The discovery of porcine endogenous retroviruses (PERV) has raised concerns regarding the safety of porcine xenotransplantation. However, transmission of PERV had not been observed in humans exposed to porcine tissue. We examined whether PERV derived from porcine pancreatic islet cells could infect human cells in vivo and the role of natural antibodies in inhibiting PERV infection. In vivo infective potential of PERV was studied in SCID mice reconstituted with human peripheral blood leucocytes. Porcine islets were transplanted under the kidney capsule. PERV infection was determined by analyzing PERV gene expression in graft infiltrating lymphocytes (GIL) harvested 21 days posttransplantation. Mice were administered normal human serum prior to and 2 days posttransplantation to study their role in protection of human cells against PERV infection. PERV genes were expressed in all porcine tissues examined, including purified porcine islets. PERV expression was detected in GILs from three of five human-SCID mice. Administration of human serum blocked PERV infection in GILs in five of five human-SCID mice. These results indicate that PERV from porcine islets can infect human cells in vivo. Normal human serum blocks transmission of retrovirus in vivo, suggesting that natural xenoreactive antibodies can prevent PERV infection.

Rejection of porcine islet xenografts mediated by CD4+ T cells activated through the indirect antigen recognition pathway.

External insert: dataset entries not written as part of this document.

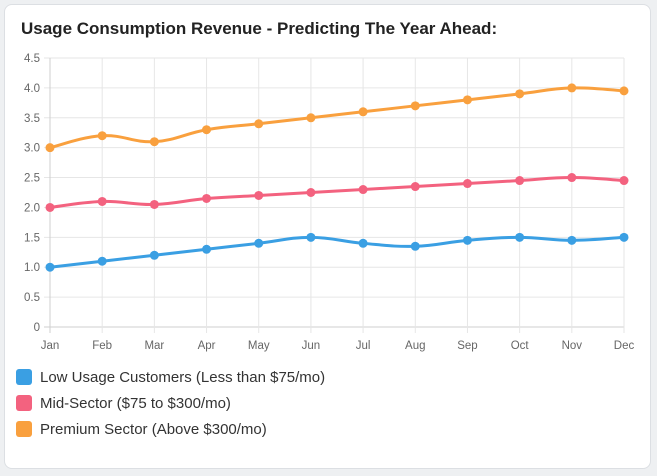 The image size is (657, 476). What do you see at coordinates (415, 346) in the screenshot?
I see `x-tick-label: Aug` at bounding box center [415, 346].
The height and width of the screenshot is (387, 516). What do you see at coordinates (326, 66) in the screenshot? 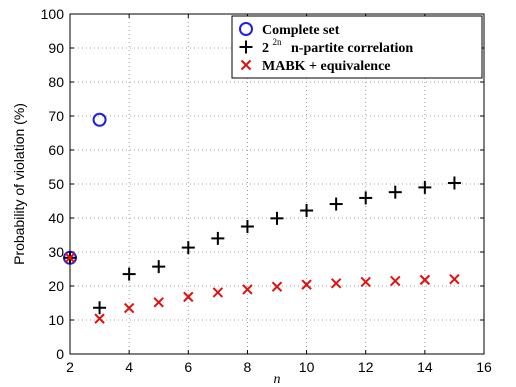
I see `legend-entry-mabk: MABK + equivalence` at bounding box center [326, 66].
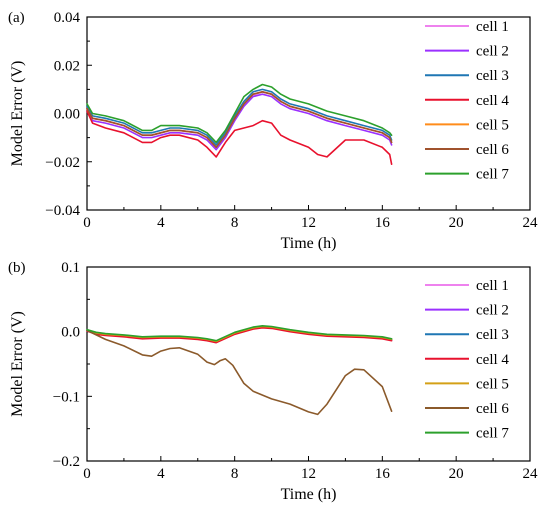  Describe the element at coordinates (70, 268) in the screenshot. I see `y-tick-label: 0.1` at that location.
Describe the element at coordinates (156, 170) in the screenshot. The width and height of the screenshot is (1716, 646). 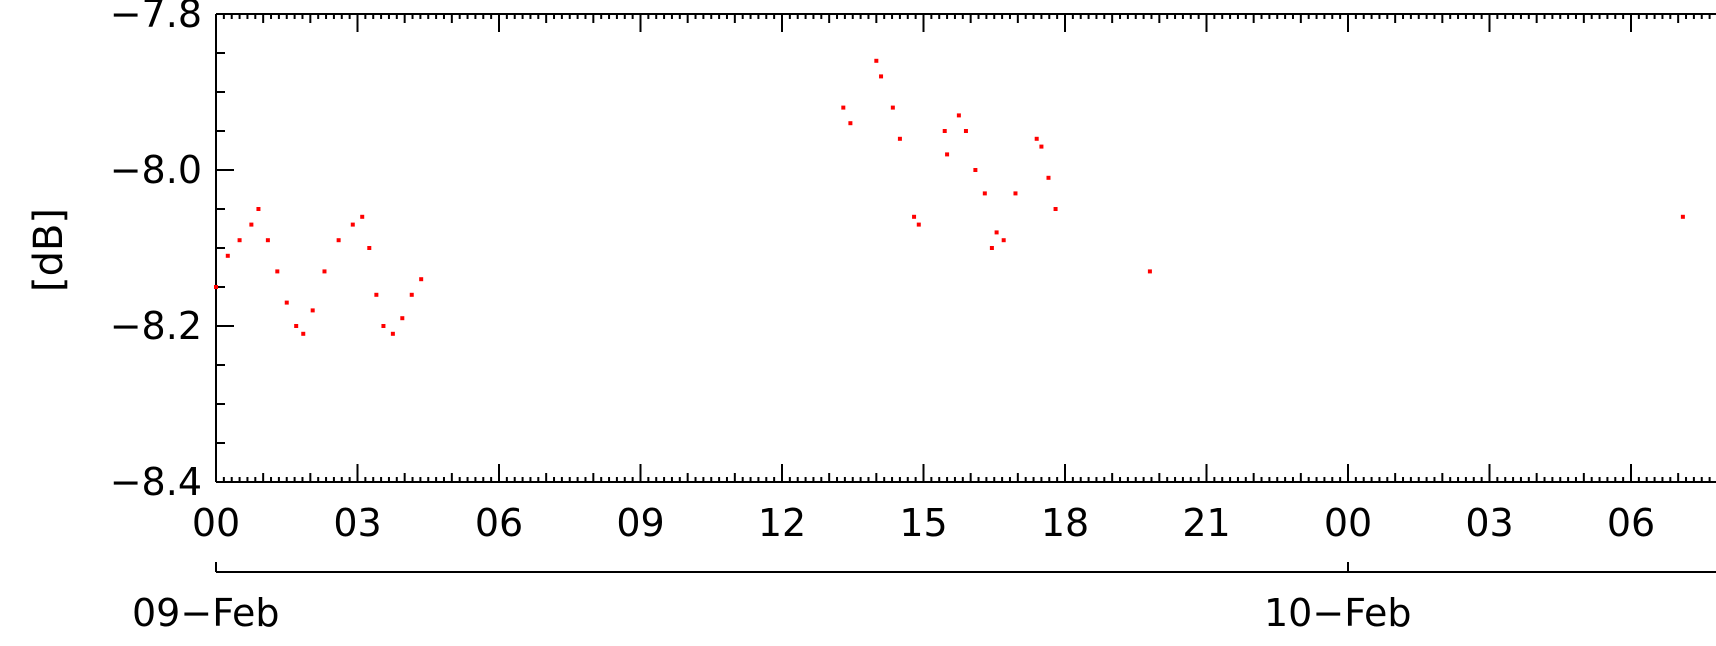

We have previously demonstrated that human T cells responding to porcine islets are primarily CD4+ and recognized porcine major histocompatibility complex class I molecules through the indirect pathway of antigen presentation. To determine whether this mechanism is responsible for rejection of adult porcine islets xenografts, porcine islets from adult pigs were transplanted under the kidney capsule of streptozotocin-treated CD4-knockout (KO), CD8-KO, Ig-KO and normal C57BL/6 mice. Islet xenografts were acutely rejected with similar kinetics when transplanted into normal C57BL/6 (MST=17.6 +/- 3.5 days) and Ig-KO (MST=19.0 +/- 1.7 days) mice. Interestingly, islet xenografts were rejected significantly earlier when transplanted into CD8-KO mice as compared with normal C57BL/6 (MST=7.0 +/- 0.01 days, P=2 x 10-4). Histopathological analysis revealed classical acute cellular rejection with severe diffuse interstitial cellular infiltrates in all rejected islet xenografts. In contrast, islet xenografts were not rejected when transplanted into CD4-KO mice (MST >/= 100 days, P=1 x 10-9). Histopathological analysis revealed no cellular infiltrates and intact islet xenografts. CD4+ T cells from both normal C57BL/6 and CD8-KO xenograft recipients showed detectable proliferative responses to porcine islets in the presence but not in the absence of syngeneic antigen-presenting cells. In addition, the anti-islet proliferative responses observed in normal C57BL/6 mice were significantly lower than those observed in CD8-KO mice. IgG anti-porcine antibodies were readily detected in C57BL/6 and CD8-KO xenograft recipients but not in Ig-KO or CD4-KO recipients. These results indicate that indirectly activated CD4+ T cells mediate acute rejection of adult porcine islet xenografts and that xenoreactive CD8+ T cells and antibodies are not necessary in this process.